*** PAGE TEXT ***
This is wonderful news. As the American Federation of Teachers observes, “Superintendents, principals, parents, students and the teachers have spoken out against a system that is so rife with errors that in some districts as many as 60 percent of evaluations were incorrect. It is telling that the judge characterizes New Mexico’s system as a ‘policy experiment’ and says that it seems to be a ‘Beta test where teachers bear the burden for its uneven and inconsistent application.’”

A close reading of the ruling makes it clear that this case is an even greater victory over the misuse of test-driven accountability than even the jubilant headlines suggest. It shows that Judge Thomson made the right ruling on the key issues for the right reasons, and he seems to be predicting that other judges will be following his legal logic. Litigation over value-added teacher evaluations is being conducted in 14 states, and the legal battleground is shifting to the place where corporate reformers are weakest. No longer are teachers being forced to prove that there is no rational basis for defending the constitutionality of value-added evaluations. Now, the battleground is shifting to the actual implementation of those evaluations and how they violate state laws.

Judge Thomson concludes that the state’s evaluation systems don’t “resemble at all the theory” they were based on. He agreed with the district superintendent who compared it to the Wizard of Oz, where “the guy is behind the curtain and pulling levers and it is loud.” Some may say that the Wizard’s behavior is “understandable,” but that is not the judge’s concern. The Court must determine whether the consequences are assessed by a system that is “objective and uniform.” Clearly, it has been impossible in New Mexico and elsewhere for reformers to meet the requirements they mandated, and that is the legal terrain where VAM proponents must now fight.
*** End of PAGE TEXT ***
*** PROVIDED DATA ***
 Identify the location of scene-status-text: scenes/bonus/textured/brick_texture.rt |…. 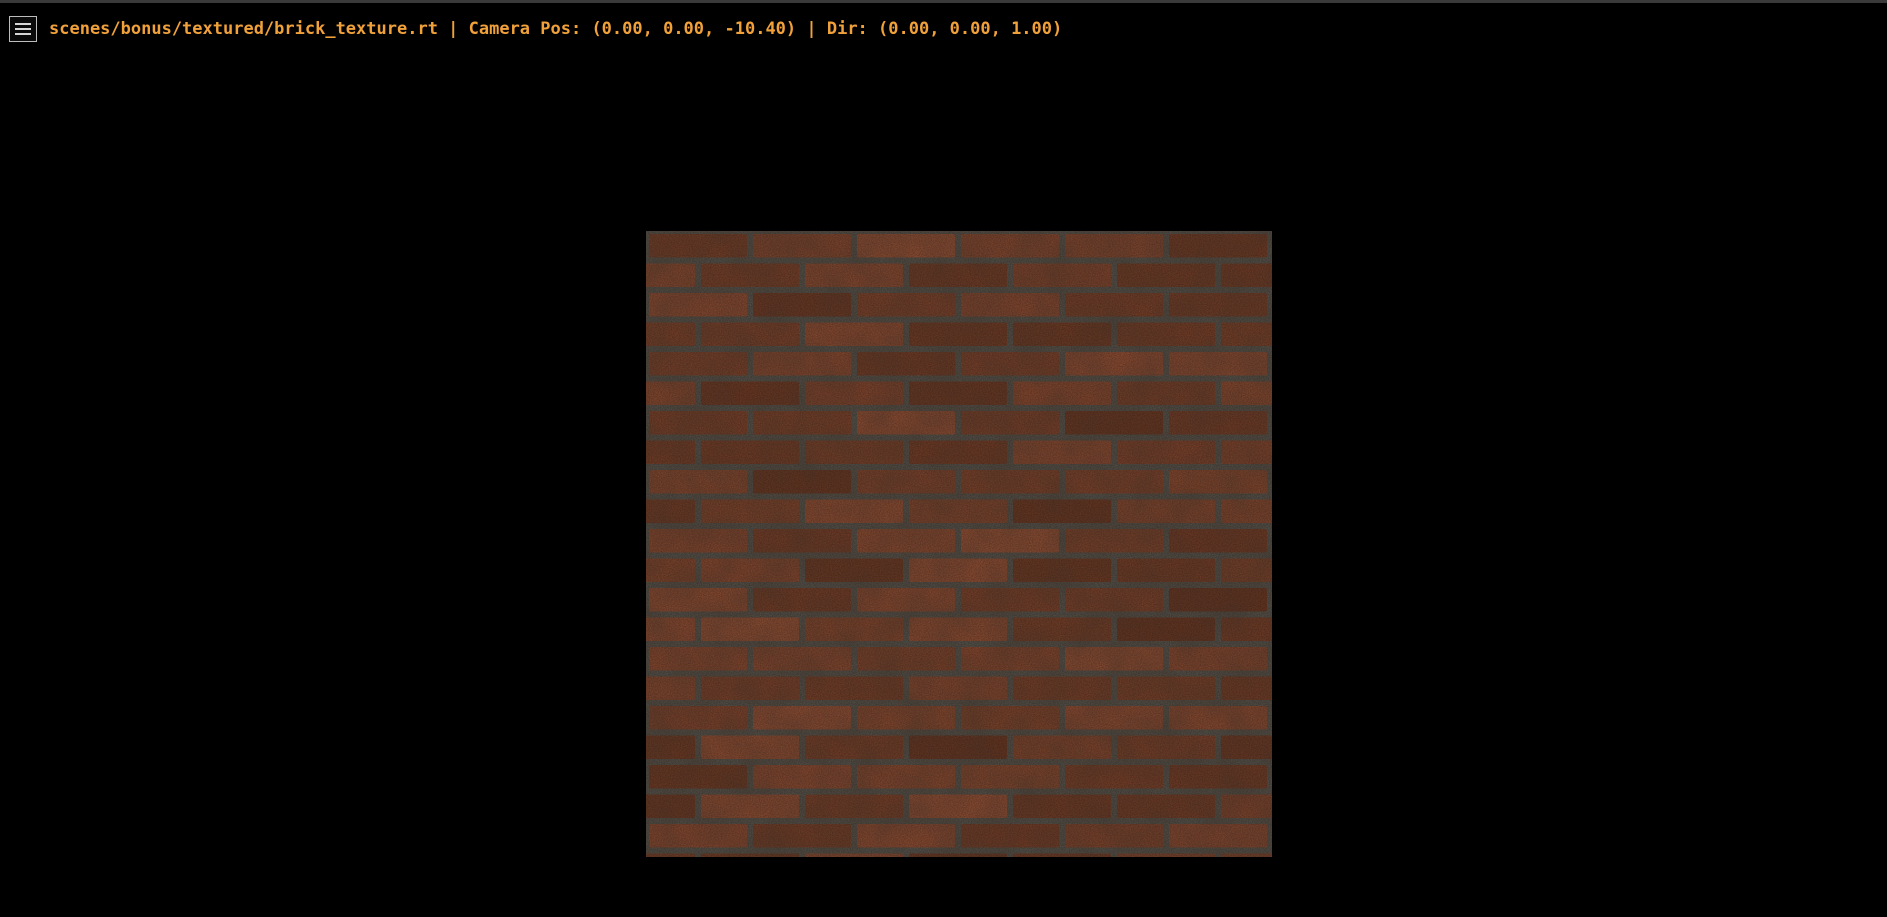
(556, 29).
*** End of PROVIDED DATA ***
DIRECTIONS: Rewrite the text on the New Mexico evaluation ruling, starting at the words "A close reading" and ending after "violate state laws.", with "battleground" replaced by "front" throughout. The material placed after this text was taken from an unrelated source.

PROBLEM SOLUTION:
A close reading of the ruling makes it clear that this case is an even greater victory over the misuse of test-driven accountability than even the jubilant headlines suggest. It shows that Judge Thomson made the right ruling on the key issues for the right reasons, and he seems to be predicting that other judges will be following his legal logic. Litigation over value-added teacher evaluations is being conducted in 14 states, and the legal front is shifting to the place where corporate reformers are weakest. No longer are teachers being forced to prove that there is no rational basis for defending the constitutionality of value-added evaluations. Now, the front is shifting to the actual implementation of those evaluations and how they violate state laws.